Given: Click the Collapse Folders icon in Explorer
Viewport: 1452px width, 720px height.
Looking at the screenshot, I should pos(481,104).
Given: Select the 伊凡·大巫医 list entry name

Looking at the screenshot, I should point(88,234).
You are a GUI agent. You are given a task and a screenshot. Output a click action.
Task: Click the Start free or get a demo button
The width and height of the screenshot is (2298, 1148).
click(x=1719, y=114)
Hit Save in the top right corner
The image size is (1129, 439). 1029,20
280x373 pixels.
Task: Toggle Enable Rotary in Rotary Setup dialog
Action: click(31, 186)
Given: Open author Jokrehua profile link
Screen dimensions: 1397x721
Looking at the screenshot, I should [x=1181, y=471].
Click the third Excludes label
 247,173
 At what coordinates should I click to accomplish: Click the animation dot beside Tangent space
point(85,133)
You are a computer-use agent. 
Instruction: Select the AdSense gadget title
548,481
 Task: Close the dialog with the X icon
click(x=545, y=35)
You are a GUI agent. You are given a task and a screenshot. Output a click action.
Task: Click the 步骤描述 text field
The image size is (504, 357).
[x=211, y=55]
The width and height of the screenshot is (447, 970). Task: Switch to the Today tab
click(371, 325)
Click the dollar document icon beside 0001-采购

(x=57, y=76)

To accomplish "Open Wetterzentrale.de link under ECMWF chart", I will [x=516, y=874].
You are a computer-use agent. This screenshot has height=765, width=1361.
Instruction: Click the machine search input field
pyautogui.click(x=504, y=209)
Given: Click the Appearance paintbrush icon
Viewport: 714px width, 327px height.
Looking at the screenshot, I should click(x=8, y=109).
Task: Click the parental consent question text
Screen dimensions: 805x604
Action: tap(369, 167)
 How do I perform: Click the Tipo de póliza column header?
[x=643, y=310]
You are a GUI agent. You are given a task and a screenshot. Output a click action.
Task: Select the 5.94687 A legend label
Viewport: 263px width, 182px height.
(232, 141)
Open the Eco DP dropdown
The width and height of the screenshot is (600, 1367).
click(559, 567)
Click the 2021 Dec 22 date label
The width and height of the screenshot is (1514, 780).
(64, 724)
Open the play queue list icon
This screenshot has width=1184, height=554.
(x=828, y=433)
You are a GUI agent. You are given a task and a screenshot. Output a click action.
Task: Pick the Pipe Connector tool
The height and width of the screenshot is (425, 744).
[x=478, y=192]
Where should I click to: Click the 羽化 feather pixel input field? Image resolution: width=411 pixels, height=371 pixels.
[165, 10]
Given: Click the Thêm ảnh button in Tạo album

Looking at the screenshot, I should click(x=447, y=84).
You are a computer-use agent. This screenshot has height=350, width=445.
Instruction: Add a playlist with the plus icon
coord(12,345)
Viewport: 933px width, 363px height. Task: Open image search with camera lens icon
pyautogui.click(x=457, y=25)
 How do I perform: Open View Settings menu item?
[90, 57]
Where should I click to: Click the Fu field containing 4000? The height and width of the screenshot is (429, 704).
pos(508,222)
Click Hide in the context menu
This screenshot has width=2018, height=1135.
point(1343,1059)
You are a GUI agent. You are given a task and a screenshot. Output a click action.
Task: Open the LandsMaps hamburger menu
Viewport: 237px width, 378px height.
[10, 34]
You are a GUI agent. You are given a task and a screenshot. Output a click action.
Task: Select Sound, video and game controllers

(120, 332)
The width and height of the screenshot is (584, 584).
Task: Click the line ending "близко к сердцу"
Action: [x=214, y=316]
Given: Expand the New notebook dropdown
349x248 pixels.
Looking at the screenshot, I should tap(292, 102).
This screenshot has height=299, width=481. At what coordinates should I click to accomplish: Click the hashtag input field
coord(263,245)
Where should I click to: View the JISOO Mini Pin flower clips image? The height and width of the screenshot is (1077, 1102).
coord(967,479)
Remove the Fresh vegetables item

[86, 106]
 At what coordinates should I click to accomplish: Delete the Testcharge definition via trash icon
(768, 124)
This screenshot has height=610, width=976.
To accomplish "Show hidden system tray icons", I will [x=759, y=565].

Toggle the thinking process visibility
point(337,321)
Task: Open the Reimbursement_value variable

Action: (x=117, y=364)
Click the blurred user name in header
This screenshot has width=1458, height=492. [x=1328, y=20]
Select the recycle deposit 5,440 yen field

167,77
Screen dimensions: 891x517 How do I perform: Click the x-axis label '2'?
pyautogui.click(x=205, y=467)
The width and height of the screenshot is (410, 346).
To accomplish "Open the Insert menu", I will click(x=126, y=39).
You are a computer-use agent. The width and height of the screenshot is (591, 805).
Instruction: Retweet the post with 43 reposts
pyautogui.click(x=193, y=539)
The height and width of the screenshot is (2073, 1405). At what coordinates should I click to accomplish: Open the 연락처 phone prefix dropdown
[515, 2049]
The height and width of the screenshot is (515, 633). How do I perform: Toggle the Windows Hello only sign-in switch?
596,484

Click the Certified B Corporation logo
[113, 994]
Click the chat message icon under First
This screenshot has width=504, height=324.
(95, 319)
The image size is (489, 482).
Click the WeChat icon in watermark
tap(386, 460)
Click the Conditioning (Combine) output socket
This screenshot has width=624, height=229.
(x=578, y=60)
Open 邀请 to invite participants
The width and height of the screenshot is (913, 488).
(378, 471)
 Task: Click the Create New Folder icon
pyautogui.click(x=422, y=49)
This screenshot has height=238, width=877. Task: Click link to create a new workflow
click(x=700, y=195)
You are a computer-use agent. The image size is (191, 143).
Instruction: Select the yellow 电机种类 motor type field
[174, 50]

● ● ● ● ● ● ●

* TO DO *
Return every record above exactly, line by line.

* ANSWER TO THIS TASK *
Given: Click the Collapse Folders icon in Explorer
Viewport: 1452px width, 720px height.
Looking at the screenshot, I should pos(481,104).
Given: Select the 伊凡·大巫医 list entry name

Looking at the screenshot, I should point(88,234).
You are a GUI agent. You are given a task and a screenshot. Output a click action.
Task: Click the Start free or get a demo button
The width and height of the screenshot is (2298, 1148).
click(x=1719, y=114)
Hit Save in the top right corner
The image size is (1129, 439). 1029,20
280x373 pixels.
Task: Toggle Enable Rotary in Rotary Setup dialog
Action: click(31, 186)
Given: Open author Jokrehua profile link
Screen dimensions: 1397x721
Looking at the screenshot, I should [x=1181, y=471].
Click the third Excludes label
 247,173
 At what coordinates should I click to accomplish: Click the animation dot beside Tangent space
point(85,133)
You are a computer-use agent. 
Instruction: Select the AdSense gadget title
548,481
 Task: Close the dialog with the X icon
click(x=545, y=35)
You are a GUI agent. You are given a task and a screenshot. Output a click action.
Task: Click the 步骤描述 text field
The image size is (504, 357).
[x=211, y=55]
The width and height of the screenshot is (447, 970). Task: Switch to the Today tab
click(371, 325)
Click the dollar document icon beside 0001-采购

(x=57, y=76)

To accomplish "Open Wetterzentrale.de link under ECMWF chart", I will [x=516, y=874].
You are a computer-use agent. This screenshot has height=765, width=1361.
Instruction: Click the machine search input field
pyautogui.click(x=504, y=209)
Given: Click the Appearance paintbrush icon
Viewport: 714px width, 327px height.
Looking at the screenshot, I should click(x=8, y=109).
Task: Click the parental consent question text
Screen dimensions: 805x604
Action: tap(369, 167)
 How do I perform: Click the Tipo de póliza column header?
[x=643, y=310]
You are a GUI agent. You are given a task and a screenshot. Output a click action.
Task: Select the 5.94687 A legend label
Viewport: 263px width, 182px height.
(232, 141)
Open the Eco DP dropdown
The width and height of the screenshot is (600, 1367).
click(559, 567)
Click the 2021 Dec 22 date label
The width and height of the screenshot is (1514, 780).
(64, 724)
Open the play queue list icon
This screenshot has width=1184, height=554.
(x=828, y=433)
You are a GUI agent. You are given a task and a screenshot. Output a click action.
Task: Pick the Pipe Connector tool
The height and width of the screenshot is (425, 744).
[x=478, y=192]
Where should I click to: Click the 羽化 feather pixel input field? Image resolution: width=411 pixels, height=371 pixels.
[165, 10]
Given: Click the Thêm ảnh button in Tạo album

Looking at the screenshot, I should click(x=447, y=84).
You are a computer-use agent. This screenshot has height=350, width=445.
Instruction: Add a playlist with the plus icon
coord(12,345)
Viewport: 933px width, 363px height. Task: Open image search with camera lens icon
pyautogui.click(x=457, y=25)
 How do I perform: Open View Settings menu item?
[90, 57]
Where should I click to: Click the Fu field containing 4000? The height and width of the screenshot is (429, 704).
pos(508,222)
Click Hide in the context menu
This screenshot has width=2018, height=1135.
point(1343,1059)
You are a GUI agent. You are given a task and a screenshot. Output a click action.
Task: Open the LandsMaps hamburger menu
Viewport: 237px width, 378px height.
[10, 34]
You are a GUI agent. You are given a task and a screenshot. Output a click action.
Task: Select Sound, video and game controllers

(120, 332)
The width and height of the screenshot is (584, 584).
Task: Click the line ending "близко к сердцу"
Action: [x=214, y=316]
Given: Expand the New notebook dropdown
349x248 pixels.
Looking at the screenshot, I should tap(292, 102).
This screenshot has height=299, width=481. At what coordinates should I click to accomplish: Click the hashtag input field
coord(263,245)
Where should I click to: View the JISOO Mini Pin flower clips image? The height and width of the screenshot is (1077, 1102).
coord(967,479)
Remove the Fresh vegetables item

[86, 106]
 At what coordinates should I click to accomplish: Delete the Testcharge definition via trash icon
(768, 124)
This screenshot has height=610, width=976.
To accomplish "Show hidden system tray icons", I will [x=759, y=565].

Toggle the thinking process visibility
point(337,321)
Task: Open the Reimbursement_value variable

Action: (x=117, y=364)
Click the blurred user name in header
This screenshot has width=1458, height=492. [x=1328, y=20]
Select the recycle deposit 5,440 yen field

167,77
Screen dimensions: 891x517 How do I perform: Click the x-axis label '2'?
pyautogui.click(x=205, y=467)
The width and height of the screenshot is (410, 346).
To accomplish "Open the Insert menu", I will click(x=126, y=39).
You are a computer-use agent. The width and height of the screenshot is (591, 805).
Instruction: Retweet the post with 43 reposts
pyautogui.click(x=193, y=539)
The height and width of the screenshot is (2073, 1405). At what coordinates should I click to accomplish: Open the 연락처 phone prefix dropdown
[515, 2049]
The height and width of the screenshot is (515, 633). How do I perform: Toggle the Windows Hello only sign-in switch?
596,484

Click the Certified B Corporation logo
[113, 994]
Click the chat message icon under First
This screenshot has width=504, height=324.
(95, 319)
The image size is (489, 482).
Click the WeChat icon in watermark
tap(386, 460)
Click the Conditioning (Combine) output socket
This screenshot has width=624, height=229.
(x=578, y=60)
Open 邀请 to invite participants
The width and height of the screenshot is (913, 488).
(378, 471)
 Task: Click the Create New Folder icon
pyautogui.click(x=422, y=49)
This screenshot has height=238, width=877. Task: Click link to create a new workflow
click(x=700, y=195)
You are a computer-use agent. The image size is (191, 143).
Instruction: Select the yellow 电机种类 motor type field
[174, 50]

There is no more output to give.